DESCRIPTION OF THE TASK: Copy the passage of the account of the 1890 Messiah War that starts at "But I am getting" and ends at "the parade grounds.".

The article in its entirety has been reproduced from the original: Real West: True Tales of the American Frontier. A Charlton Publication, January 1966.
courageous hordes of whites formed caravans for the Westward trek, despite all the formidable hazards of the journey.
Nothing could stem the tide of civilization which swept relentlessly onward, over broken promises and treaties with the Indians, eventually destroying the entire economy of the red men.
All the elements necessary for and Indian revolt were present in 1890 but the Messiah War was actually the result of a tragic misunderstanding. And the repercussions, with the flare-up at Wounded Knee Creek, took a terrible toll in lives as that year drew to a close.
I recall pleasure in meeting Buffalo Bill Cody. A dashing, romantic figure of the times, this famous mustached scout accompanied General Nelson A. Miles when he came to question us in the hospital tents regarding the tragic engagement at Wounded Knee Creek.
But I am getting ahead of my story. I was born in Castlewallen, Ireland in 1870 and sailed to seek my fortune in the New World when I was but a stripling of seventeen. My dreams didn’t quite materialize an after holding several nondescript positions in New York and in St. Louis where my sister lived I enlisted in the service, in September of 1890 when I was 20 years old.
I spent my training period in the Jefferson Barracks near St. Louis, Missouri. In those days a private’s pay was $13 a month with $4 being held for some reason I fail to recall. Our dress uniforms were something to write home about though. We sported big yellow plumes on our hats and our high collared blue uniforms were decorated with yellow braid and we made a pretty impressive show astride our mounts on the parade grounds.
This spit and polish parade bit soon drew to a close, however. I hadn’t been in service over a month before there were rumors of a Sioux uprising. Reports filtered in that the Indians were gathering in great numbers and conducting weird dances. Some said the dances were merely a manifestation of a new religious cult but since the Indians were painting themselves up and wearing strange garments many of the white settlers in Dakota became convinced the red men were about to go on the warpath.
The Sioux insisted this wasn’t the case, steadfastly claiming that the Wovka who had set himself up as the red men’s Messiah was a man of religion. Wovka reported having a vision that showed the white man vanishing from the face of the earth and under the circumstances I guess the Indians figured this was pretty good visioning for everything seemed to be going against them.
The Indian prophet promised his followers that the Lord would appear in 1890 and instructed them to dance in anticipation of their deliverance. This was how the ill-fated ghost dance religion was born.
Disconsolate over their existence on the reservation, the half starved Sioux became ardent advocates of this new cult. Sitting Bull invited Kicking Bear, who had consulted with Wovka, to visit his Grand River Camp in October and initiate his people into the rituals of the dance. As a result seven tribes totaling approximately 3,000 Indians gathered at his camp, painted their faces and donned the sacred ghost shirts to participate in the strange dances. The mass demonstrations continued for two weeks.

Saved data entries:
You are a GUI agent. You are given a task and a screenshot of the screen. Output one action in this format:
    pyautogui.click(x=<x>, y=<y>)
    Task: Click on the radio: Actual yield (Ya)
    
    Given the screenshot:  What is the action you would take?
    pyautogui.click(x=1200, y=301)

RESULT OF THIS EXERCISE:
But I am getting ahead of my story. I was born in Castlewallen, Ireland in 1870 and sailed to seek my fortune in the New World when I was but a stripling of seventeen. My dreams didn’t quite materialize an after holding several nondescript positions in New York and in St. Louis where my sister lived I enlisted in the service, in September of 1890 when I was 20 years old.
I spent my training period in the Jefferson Barracks near St. Louis, Missouri. In those days a private’s pay was $13 a month with $4 being held for some reason I fail to recall. Our dress uniforms were something to write home about though. We sported big yellow plumes on our hats and our high collared blue uniforms were decorated with yellow braid and we made a pretty impressive show astride our mounts on the parade grounds.